▸ **Written request**
Lay out as a numbered list the rows from the one containing "Where should I" through the last row, both included, with blank lines dropped and the pictures omitted.

[Rows of locating words and elements]

>> BEGIN

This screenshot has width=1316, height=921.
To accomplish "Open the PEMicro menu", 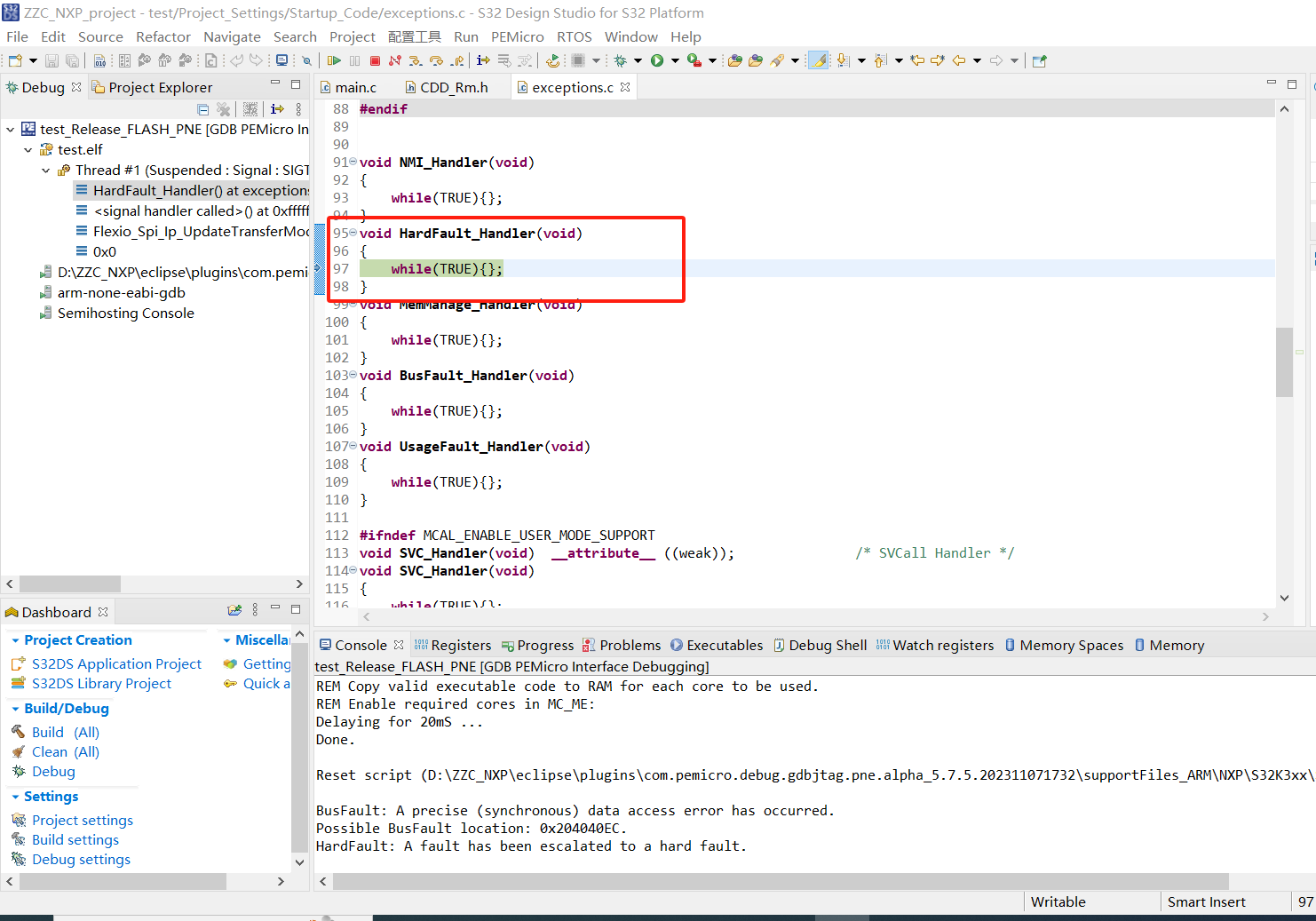I will coord(518,36).
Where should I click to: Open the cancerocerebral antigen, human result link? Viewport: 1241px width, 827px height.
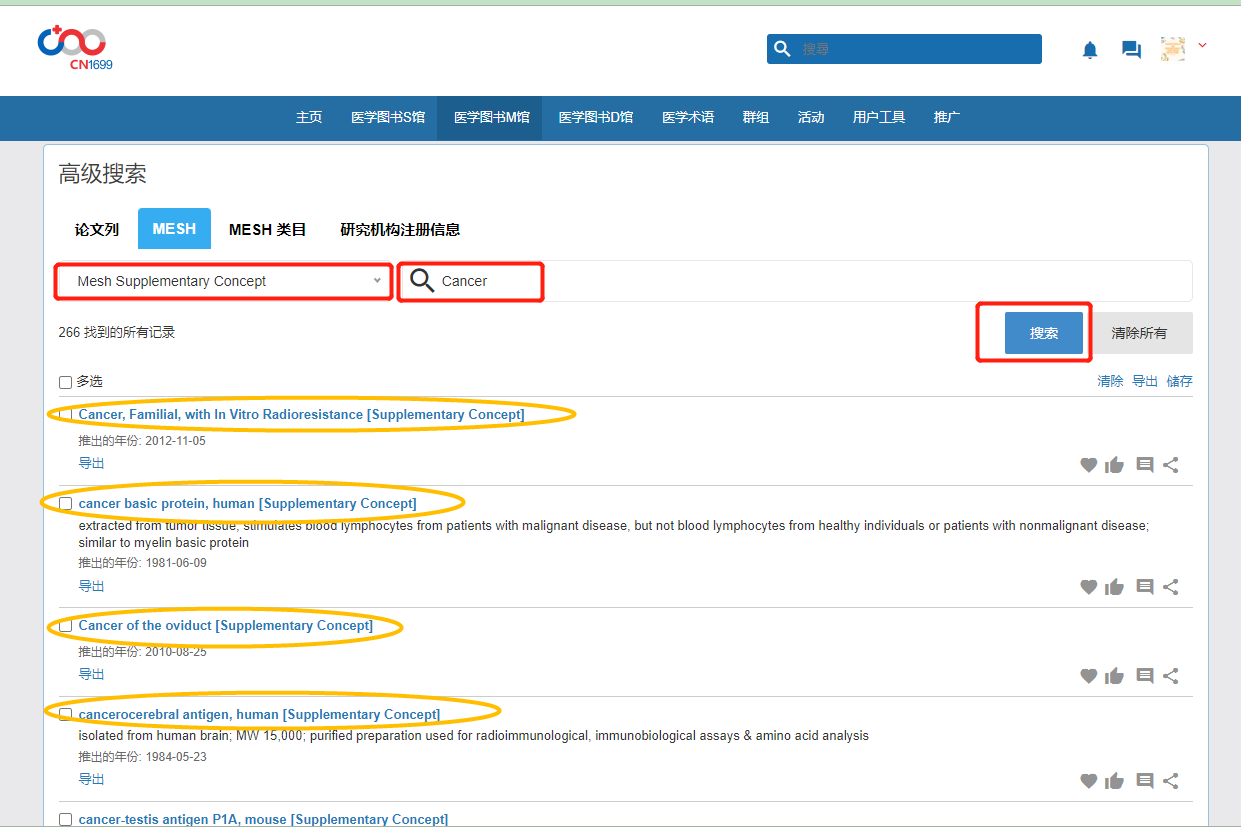[259, 714]
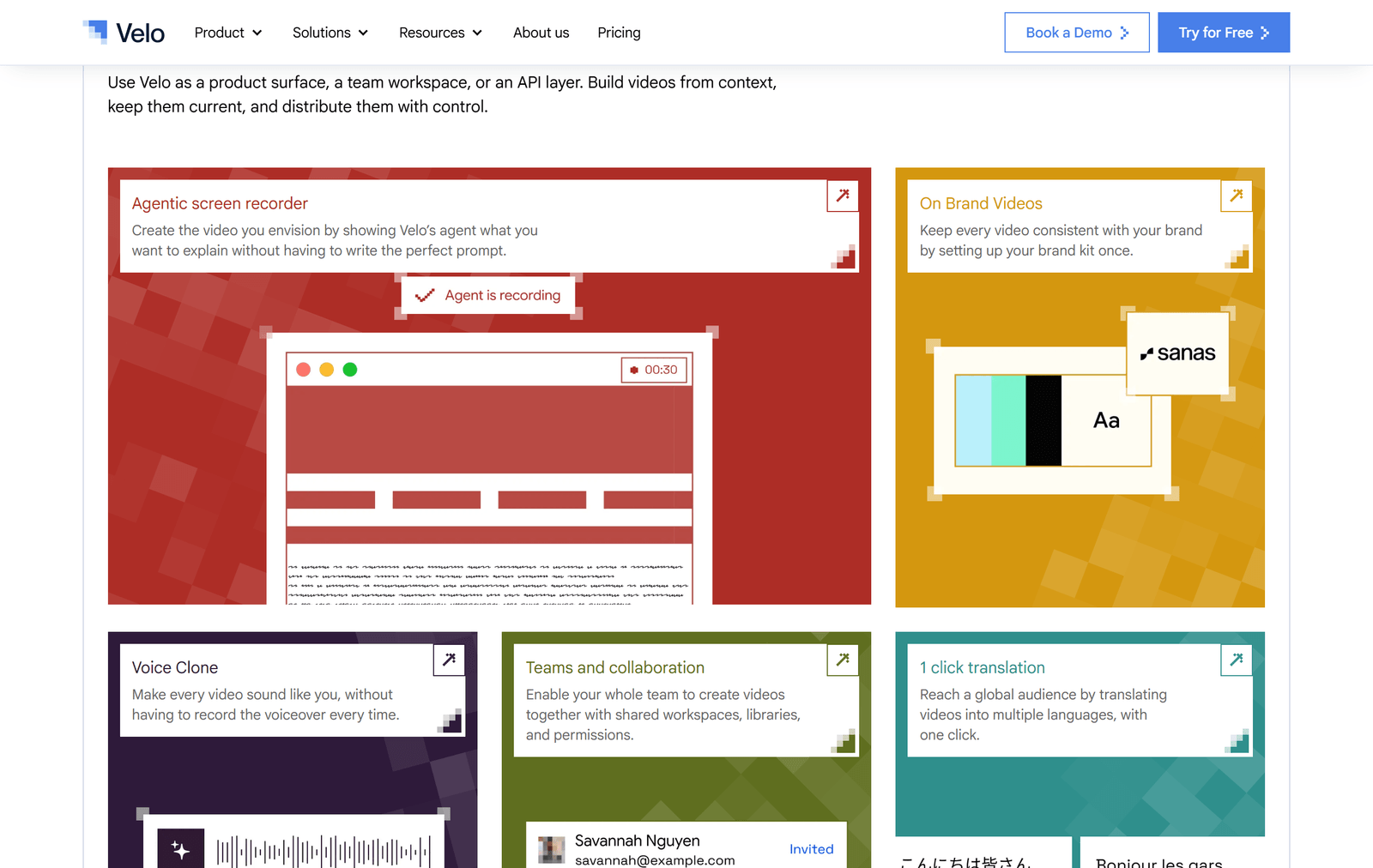
Task: Select the mint green brand color swatch
Action: coord(1008,420)
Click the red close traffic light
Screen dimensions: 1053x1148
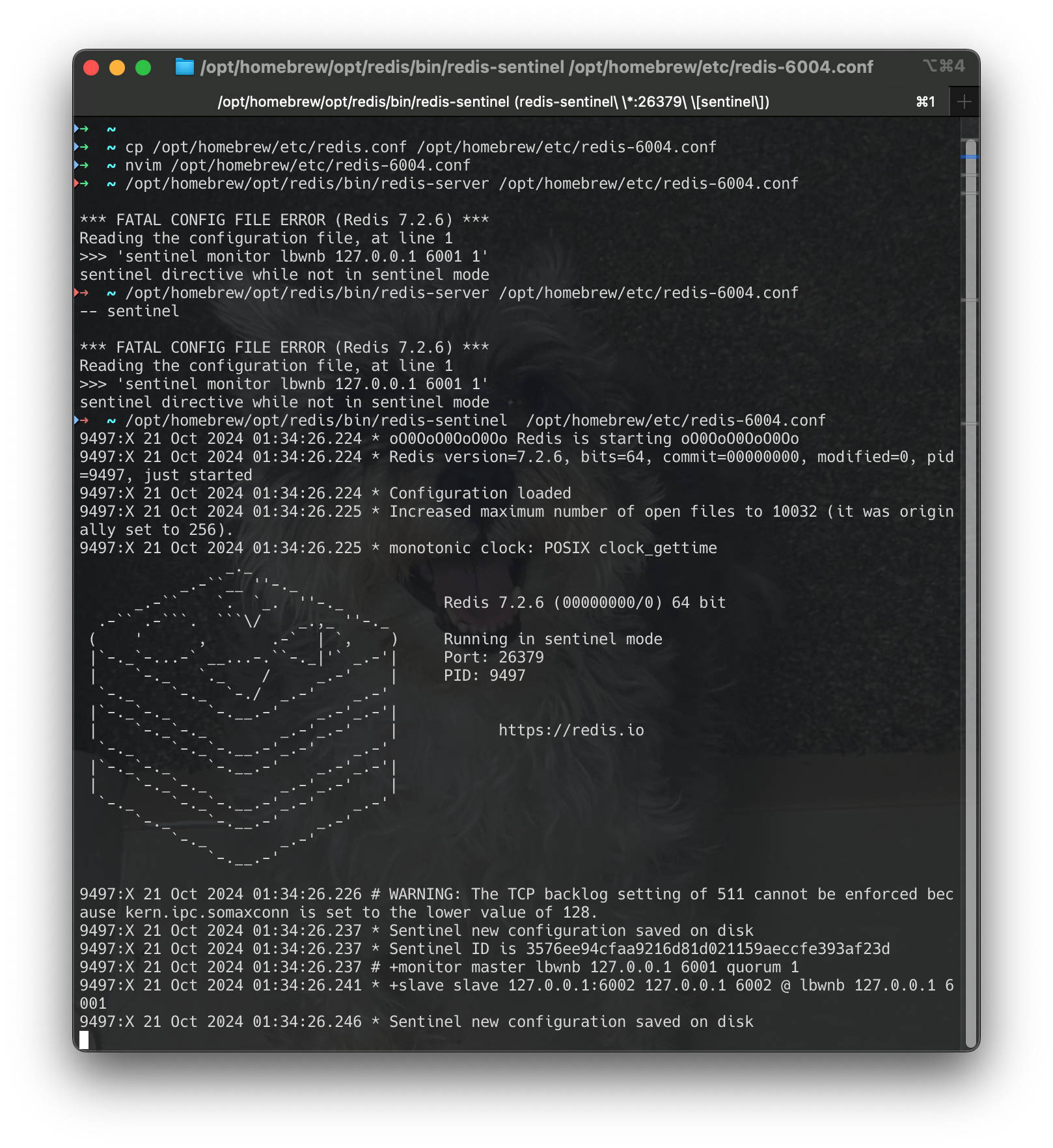click(90, 66)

>> END

▸ **Task output**
1. Where should I click to: Open the cancerocerebral antigen, human result link? Viewport: 1241px width, 827px height.
2. [259, 714]
3. Task: Select the mint green brand color swatch
4. Action: coord(1008,420)
5. Click the red close traffic light
6. Screen dimensions: 1053x1148
7. click(90, 66)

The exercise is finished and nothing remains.